First, a note about the MSU Museum…


The Michigan State University Museum, founded in 1857, is one of the oldest museums in the Midwest and is accredited by the American Association of Museums. "As Michigan's land-grant university museum, it is committed to understanding, interpreting, and respecting natural and cultural diversity. This commitment to society is met through education, exhibitions, research, and the building and stewardship of collections that focus on Michigan and its relationship to the Great Lakes, and the world beyond."

The museum is a public steward for 2.5 million objects or specimens of cultural and natural history from around the world. The museum's holdings of cultural collections and research, exhibition, and education programs related to the Great Lakes are particularly strong, especially in the area of archaeology, agricultural heritage, and folklife. Its Michigan Traditional Arts Program, begun in the early 1970s, is regularly cited as one of the best in the nation. The Michigan Traditional Arts Research Collection of objects, taped interviews, field notes, and photographs relating to folklife provides the only major state resource on this subject and includes materials from all of the surrounding states and provinces.

About the center...


The Great Lakes Quilt Center has evolved from the sustained and significant quilt-related activities and resources at the Michigan State University Museum and the museum's long-standing interest in and commitment to preserving and presenting traditional arts history. The Michigan Quilt Project, begun at the museum in 1984, not only spearheaded the documentation of the state's quilting history, but also stimulated interest in strengthening the museum's quilt collection, upgrading its care, and expanding its use.

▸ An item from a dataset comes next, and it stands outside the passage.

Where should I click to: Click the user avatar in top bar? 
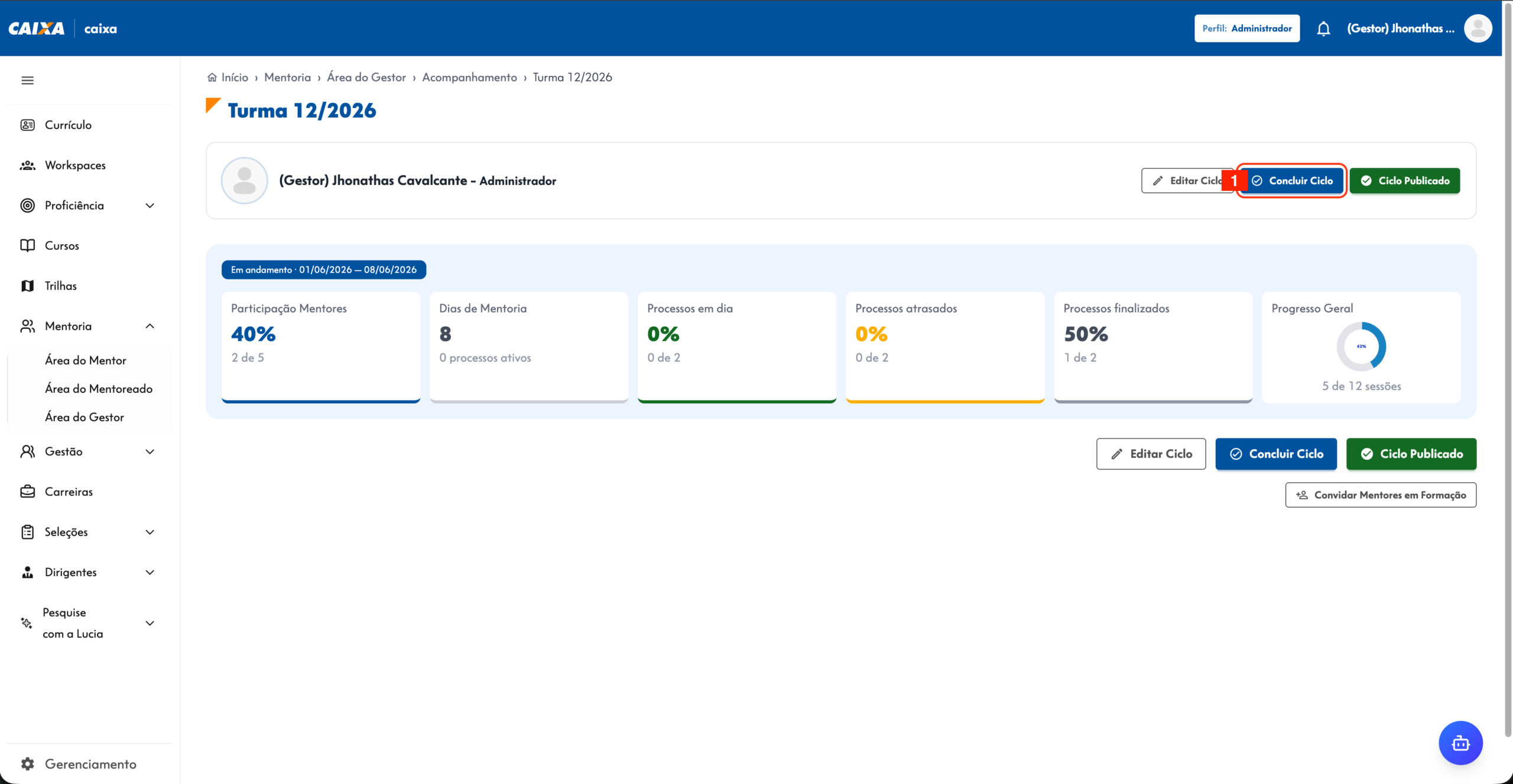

Goals of the Great Lakes Quilt Center...


The primary goals of the center are to:

record oral and written history documenting quilting and the personal histories of quiltmakers

expand and maintain a research collection of information on Great Lakes quilting

initiate research, educational and exhibition programs to bring quilting history to a wider audience

increase awareness of textile conservation issues and support preservation efforts of endangered textiles

identify and recognize quilters and quilting traditions from diverse regional, social, economic, and ethnic backgrounds

honor outstanding individual quilters and quilt groups through the Michigan Heritage Awards and other programs

support the continuation of traditional quilting styles and practices through the Michigan Traditional Arts Apprenticeship Program

publish information on quilts, quiltmakers, and quiltingmaking history and traditions, especially that of the Great Lakes region.

Research Projects


The primary ongoing research projects are:
Michigan Quilt Project. Through fieldwork, archival research, and a series of community Quilt Discovery Days, center staff work with students and volunteers to locate, document, and collect information and materials on quilts and quilters. For special projects, tape-recorded interviews are conducted with quilters in their homes, and quilting activities, such as auctions, exhibits, contests, and bees, are also documented.

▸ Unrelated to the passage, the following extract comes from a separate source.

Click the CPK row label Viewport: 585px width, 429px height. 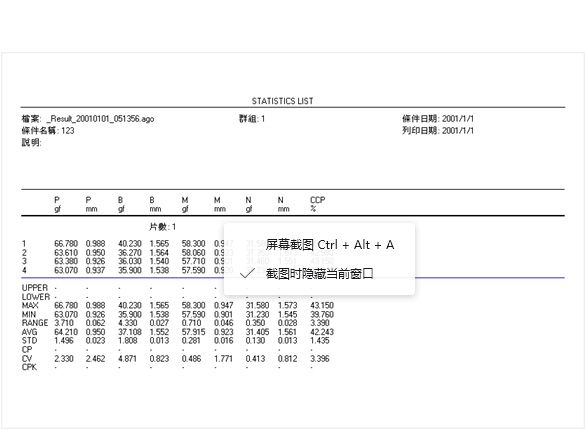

The Quilt Index (www.quiltindex.org). The Michigan State University Museum is the administrative home of the Index, a searchable repository of digital photographs, texts (oral, video, and written), and documents pertaining to quilts, quiltmakers, and quilt-related activities. As of January 2013, it contains more than 50,000 digital representations of quilts from over 200 museums, libraries, achives, research projects, and private individuals. The Index also includes journals, curriculum lessons, virtual exhibitions, and a variety of tools to facilitate use of quilt-related data in research and teaching.

Major short-term research projects:
Staff of the Great Lakes Quilt Center also team with educators, scholars, quiltmakers and quilt owners around the world to pursue short-term projects that lead to collection development, educational programs and products, exhibitions, festival programs, and digital media. Examples include the following: African American Quiltmaking in Michigan Project, Quilts and Health Project, South African Quilt History Project, To Honor and Comfort: Native Quilting Tradtions Project, China Quilt History Project, Quilts and Human Rights Project, Quilt Treasures, and the Digging Into Data Project.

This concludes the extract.